▶ _Written tasks_:
#1 Reproduce the portion of the Kelso Dunes essay starting at "A Commitment to" and ending at "on my journey.".
#2 List every source the writer of the Kelso Dunes essay gives for where the sense of accomplishment about moving was rooted.
#3 Carry on writing the Kelso Dunes essay, picking up after its final sentence.

▶ _Extract_:
□ □ □ □ □ □ □

Seeing that man’s flaunty visit to the sand dune begin and end in less than 15 minutes reminded me why I was there. I admit, I was just as attached to my phone as the selfie guy was, but what was different, I thought, was the intention behind the attachment. Taking photos and recording videos wasn’t the problem — ever hear of National Geographic? Right. Because it’s rewarding to document nature. It didn’t bother me that I was about to start recording again; I wasn’t hiking Kelso Dunes to get validation from a social media video like the selfie guy. It felt good to take photos and videos in the way Geoff and I were doing it. It felt allowed. I just didn’t know why yet

A Commitment to Climbing

At the end of the day, my commitment in the Kelso Dune Field was to climb the dune. That’s what I was there to do and if I didn’t do it, I’d already be off to a poor start on my journey.

I don’t remember the heat bothering me too much. Given it was mid-September, the temperature could have ranged between 60 and 80 degrees fahrenheit that morning. The dry heat both in Las Vegas and on the dune field felt foreign to a lifelong New Yorker, but I wasn’t complaining. What stood in front of me wasn’t a dune, it was a challenge. Even if the heat bothered me just a little bit, the newness of living and hiking in an unfamiliar part of the country, surrounded by an unfamiliar climate, brought so much oompfh that I couldn’t care about the amount of physical exertion this challenge would take.

As the vlog continues, viewers can see the path ahead of us over on the dune field. It is a long narrow path with shrubs on either side. In the background, you can see a tall mountain of sand waiting for us. I still hadn’t comprehended how — or if — it was possible to actually get to the top of that thing. I knew we were going to, but it just looked so far away; a real castle of sand that I doubted I’d gain entry to.

It’s interesting to look back at this moment in the video and hear what was important to me about the start of my journey in Las Vegas right then and there. It makes sense that I talk about the outdoors as I’m recording a hiking vlog, but even in nine days, I already seem to hold a sense of accomplishment about my decision to move across the country. That feeling was rooted in the outdoors, in the freedom of sleeping outside without any tent on Mt. Charleston. It was rooted in the geology of Red Rock Canyon and the heat of a never-ending sun. Everything surrounding me felt real and so did I.

Here’s the thing about casually documenting an outdoors experience — for me, anyway. Most of the time that I’ve tried to do it, I somewhat fail to document the good part. By that I mean, the exciting part. In this video, you see me hiking only to the base of the sand dune, and then a cut to me at the top. We miss the entire hike up the actual sand dune, largely due to the fact that I didn’t have the energy to hold a camera anymore.

But that’s the part we miss. That’s the part that isn’t shown in the video before we see me at the top, feeling like I had just won the olympics. Geoff and I even point to this when we include a “twenty-five minutes later” transition, reminiscent of SpongeBob. And that’s the problem with the video, for the viewer at least.

□ □ □ □ □ □ □

▶ _Source excerpt_:
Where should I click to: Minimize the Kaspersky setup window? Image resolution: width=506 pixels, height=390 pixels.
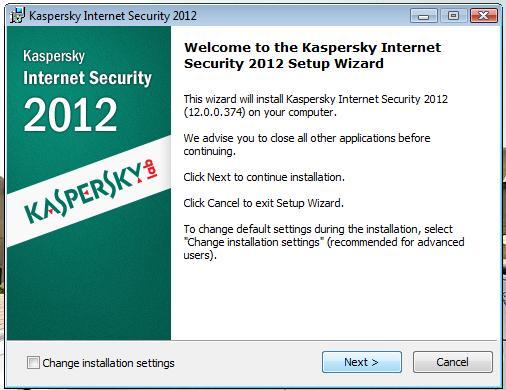point(424,16)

□ □ □ □ □ □ □

▶ _Results of the exercise_:
#1
A Commitment to Climbing

At the end of the day, my commitment in the Kelso Dune Field was to climb the dune. That’s what I was there to do and if I didn’t do it, I’d already be off to a poor start on my journey.

#2
- The outdoors
- The freedom of sleeping outside without any tent on Mt. Charleston
- The geology of Red Rock Canyon
- The heat of a never-ending sun

#3
Not for me, though. I know exactly what happened.

Two Steps Forward, One Step Back

You see, there’s a funny expression: “two steps forward, one step back.” I think that’s a commonly used phrase. This experience, however, felt more like “one step forward, two steps back,” which is something I’ve felt my entire life. Where you just keep moving backward, it seems. I even did the math on a number line; I’m almost positive you’d never get anywhere by going one step forward and two steps back.

But that was only how it felt. In reality, it really was “two steps forward, one step back.” It just felt so difficult.

I used my water bottle as a walking stick. I used my backpack as a pillow to lay on an incline of sand for two minutes just to rest. I used my breath to ground myself because at a certain point, that’s all I had left. At one point, when I looked up, as I was almost reaching the summit, all I could see in front of me — no, I really mean that: all I could see in front of me… As in, the only thing in sight. All I could see in front of me was an abundance of sand, the clear blue sky, and my best friend Geoff.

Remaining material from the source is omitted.